We implemented fingerprint capture for 1,538,971 people living with HIV to deduplicate records from 1,141 treatment sites to improve the reliability and uniqueness of the system of records. Preliminary data showed that of the 1,538,971 records assessed by 30th June 2024, 1,520,187 of the active records (98.78%) had valid fingerprints, and 1,264,299 (83.17%) of the records with valid fingerprints were unique.
The implementation of a biometric system using fingerprint data allowed the identification of potentially duplicate records for resolution, thereby improving the quality of HIV treatment data for HIV program planning.
在由美国总统艾滋病紧急救援计划通过美国疾病控制与预防中心(美国疾控中心)提供资金支持下,尼日利亚已在客户层面的电子健康系统方面进行了大量投资,包括尼日利亚医疗记录系统(NMRS)和国家数据存储库(NDR)。在此期间,尼日利亚全国范围内由美国疾控中心支持的项目使用了一种生物识别系统,以便持续跟踪和监测艾滋病毒感染者的服务利用情况。该系统用于进行重复数据删除分析,目的是防止重复计数并提高美国疾控中心支持的所有治疗点(医疗机构和社区场所)的数据完整性。

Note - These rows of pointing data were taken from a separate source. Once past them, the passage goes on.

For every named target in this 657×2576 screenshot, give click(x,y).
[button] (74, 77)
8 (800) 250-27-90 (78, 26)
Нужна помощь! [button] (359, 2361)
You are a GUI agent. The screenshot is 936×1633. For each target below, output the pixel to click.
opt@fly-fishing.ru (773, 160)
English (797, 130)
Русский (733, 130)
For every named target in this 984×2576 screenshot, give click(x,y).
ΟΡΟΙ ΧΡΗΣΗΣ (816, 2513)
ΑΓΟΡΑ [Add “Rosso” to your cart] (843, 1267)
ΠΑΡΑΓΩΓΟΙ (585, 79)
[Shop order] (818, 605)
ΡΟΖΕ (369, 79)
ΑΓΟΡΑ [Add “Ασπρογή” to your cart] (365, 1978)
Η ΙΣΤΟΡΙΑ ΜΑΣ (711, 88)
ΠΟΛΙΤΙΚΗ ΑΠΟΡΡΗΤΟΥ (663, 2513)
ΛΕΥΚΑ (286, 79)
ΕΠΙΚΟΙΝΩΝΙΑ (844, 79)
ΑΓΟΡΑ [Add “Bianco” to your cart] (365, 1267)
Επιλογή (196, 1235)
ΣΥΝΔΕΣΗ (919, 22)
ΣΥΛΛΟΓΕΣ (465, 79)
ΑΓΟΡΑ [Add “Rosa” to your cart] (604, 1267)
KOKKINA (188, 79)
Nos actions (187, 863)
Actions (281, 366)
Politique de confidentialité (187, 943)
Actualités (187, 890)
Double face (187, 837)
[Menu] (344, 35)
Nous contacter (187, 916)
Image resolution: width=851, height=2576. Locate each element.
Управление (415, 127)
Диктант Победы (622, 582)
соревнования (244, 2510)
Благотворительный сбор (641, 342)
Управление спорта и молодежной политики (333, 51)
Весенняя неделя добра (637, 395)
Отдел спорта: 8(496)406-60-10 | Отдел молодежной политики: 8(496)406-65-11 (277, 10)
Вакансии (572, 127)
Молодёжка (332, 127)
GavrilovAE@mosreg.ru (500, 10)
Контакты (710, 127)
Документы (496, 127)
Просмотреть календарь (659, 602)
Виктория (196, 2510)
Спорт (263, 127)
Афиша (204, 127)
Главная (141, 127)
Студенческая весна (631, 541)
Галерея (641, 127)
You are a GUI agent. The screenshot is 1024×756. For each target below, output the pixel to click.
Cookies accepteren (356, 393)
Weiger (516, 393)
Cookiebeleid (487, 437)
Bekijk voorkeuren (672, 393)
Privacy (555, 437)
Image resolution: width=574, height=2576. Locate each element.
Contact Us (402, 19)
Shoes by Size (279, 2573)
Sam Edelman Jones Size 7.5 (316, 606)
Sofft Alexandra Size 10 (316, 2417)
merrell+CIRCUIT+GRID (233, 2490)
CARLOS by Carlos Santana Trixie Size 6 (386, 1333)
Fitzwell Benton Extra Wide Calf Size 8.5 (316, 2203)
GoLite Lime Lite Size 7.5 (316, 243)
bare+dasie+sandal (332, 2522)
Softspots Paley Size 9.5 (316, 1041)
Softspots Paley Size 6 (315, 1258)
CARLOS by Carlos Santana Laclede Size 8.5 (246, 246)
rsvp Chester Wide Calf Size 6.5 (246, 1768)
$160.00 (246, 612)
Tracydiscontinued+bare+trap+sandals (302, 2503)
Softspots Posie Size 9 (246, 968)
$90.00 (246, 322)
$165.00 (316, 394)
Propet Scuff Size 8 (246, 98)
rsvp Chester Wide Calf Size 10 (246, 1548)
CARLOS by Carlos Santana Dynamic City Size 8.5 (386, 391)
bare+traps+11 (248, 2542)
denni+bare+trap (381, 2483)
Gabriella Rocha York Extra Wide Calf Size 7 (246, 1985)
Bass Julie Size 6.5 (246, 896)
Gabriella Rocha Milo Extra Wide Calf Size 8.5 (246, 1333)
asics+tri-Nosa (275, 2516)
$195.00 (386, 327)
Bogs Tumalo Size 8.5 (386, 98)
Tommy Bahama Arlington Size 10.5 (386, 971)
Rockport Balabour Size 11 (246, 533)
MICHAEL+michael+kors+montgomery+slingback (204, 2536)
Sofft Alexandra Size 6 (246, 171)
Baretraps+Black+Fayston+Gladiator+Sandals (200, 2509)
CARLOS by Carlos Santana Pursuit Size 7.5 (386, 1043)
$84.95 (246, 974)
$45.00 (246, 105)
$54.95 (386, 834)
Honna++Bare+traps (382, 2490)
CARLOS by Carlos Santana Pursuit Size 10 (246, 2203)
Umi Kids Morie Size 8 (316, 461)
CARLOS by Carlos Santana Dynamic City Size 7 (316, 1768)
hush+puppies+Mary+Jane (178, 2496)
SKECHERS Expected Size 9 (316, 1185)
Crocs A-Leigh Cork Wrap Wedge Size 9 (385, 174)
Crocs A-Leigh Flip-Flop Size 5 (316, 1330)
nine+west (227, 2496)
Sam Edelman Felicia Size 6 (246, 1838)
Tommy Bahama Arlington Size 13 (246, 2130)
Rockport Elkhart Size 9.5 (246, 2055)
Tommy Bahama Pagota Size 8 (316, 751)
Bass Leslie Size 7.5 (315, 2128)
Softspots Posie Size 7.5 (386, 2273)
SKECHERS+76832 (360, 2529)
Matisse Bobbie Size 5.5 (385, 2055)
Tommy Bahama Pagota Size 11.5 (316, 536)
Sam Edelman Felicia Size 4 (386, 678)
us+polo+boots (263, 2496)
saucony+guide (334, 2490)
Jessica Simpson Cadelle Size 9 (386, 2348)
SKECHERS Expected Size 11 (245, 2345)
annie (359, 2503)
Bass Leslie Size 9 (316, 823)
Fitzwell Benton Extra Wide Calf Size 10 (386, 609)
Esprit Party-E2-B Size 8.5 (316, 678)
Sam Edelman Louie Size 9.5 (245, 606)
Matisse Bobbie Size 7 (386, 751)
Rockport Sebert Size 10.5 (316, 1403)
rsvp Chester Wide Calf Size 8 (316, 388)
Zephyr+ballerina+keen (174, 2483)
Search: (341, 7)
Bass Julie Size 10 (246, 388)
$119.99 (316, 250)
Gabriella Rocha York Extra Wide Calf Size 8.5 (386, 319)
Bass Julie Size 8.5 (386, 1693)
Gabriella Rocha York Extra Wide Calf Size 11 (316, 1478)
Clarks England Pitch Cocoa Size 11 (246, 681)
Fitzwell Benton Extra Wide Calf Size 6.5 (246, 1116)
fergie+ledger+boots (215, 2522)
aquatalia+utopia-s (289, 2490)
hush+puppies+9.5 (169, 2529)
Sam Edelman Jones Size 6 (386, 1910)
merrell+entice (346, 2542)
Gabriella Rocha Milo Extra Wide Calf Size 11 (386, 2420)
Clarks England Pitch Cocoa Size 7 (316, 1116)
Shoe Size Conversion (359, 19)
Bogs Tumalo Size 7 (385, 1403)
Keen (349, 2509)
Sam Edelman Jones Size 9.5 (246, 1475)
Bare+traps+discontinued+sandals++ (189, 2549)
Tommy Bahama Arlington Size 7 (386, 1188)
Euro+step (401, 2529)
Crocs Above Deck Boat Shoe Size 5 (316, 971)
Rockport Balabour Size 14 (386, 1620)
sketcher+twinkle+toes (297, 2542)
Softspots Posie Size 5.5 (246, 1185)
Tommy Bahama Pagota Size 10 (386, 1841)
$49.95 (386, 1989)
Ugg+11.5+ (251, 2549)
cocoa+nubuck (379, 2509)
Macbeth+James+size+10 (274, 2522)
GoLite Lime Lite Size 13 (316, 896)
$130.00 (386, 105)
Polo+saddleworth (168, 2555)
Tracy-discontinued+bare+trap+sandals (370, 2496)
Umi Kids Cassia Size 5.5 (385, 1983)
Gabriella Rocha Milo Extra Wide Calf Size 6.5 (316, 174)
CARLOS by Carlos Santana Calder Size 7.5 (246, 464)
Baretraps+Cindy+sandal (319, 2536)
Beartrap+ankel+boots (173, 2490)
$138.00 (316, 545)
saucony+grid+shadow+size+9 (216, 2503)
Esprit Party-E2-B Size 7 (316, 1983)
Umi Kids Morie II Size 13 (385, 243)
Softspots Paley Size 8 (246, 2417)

我们描述了尼日利亚的指纹生物识别系统以及用于消除艾滋病毒感染者健康记录重复数据的过程,包括初步结果。
指纹生物识别系统利用了医疗机构的电子NMRS和NDR的可用性。将指纹生物识别模块集成到NMRS中,使得能够使用银盾(SecuGen)设备采集指纹。针对艾滋病毒感染者和医疗机构工作人员开展了利益相关方参与及能力建设活动,以进行指纹采集、存储并将指纹模板传输至NDR。指纹模板的重复数据删除在与NDR集成的自动化生物识别信息系统中进行。
我们为1,538,971名艾滋病毒感染者采集了指纹,以消除来自1,141个治疗点的记录重复情况,从而提高记录系统的可靠性和唯一性。初步数据显示,截至2024年6月30日评估的1,538,971条记录中,1,520,187条有效记录(98.78%)有有效的指纹,而有有效指纹的记录中有1,264,299条(83.17%)是唯一的。
使用指纹数据实施生物识别系统能够识别潜在的重复记录以进行处理,从而提高用于艾滋病毒项目规划的艾滋病毒治疗数据的质量。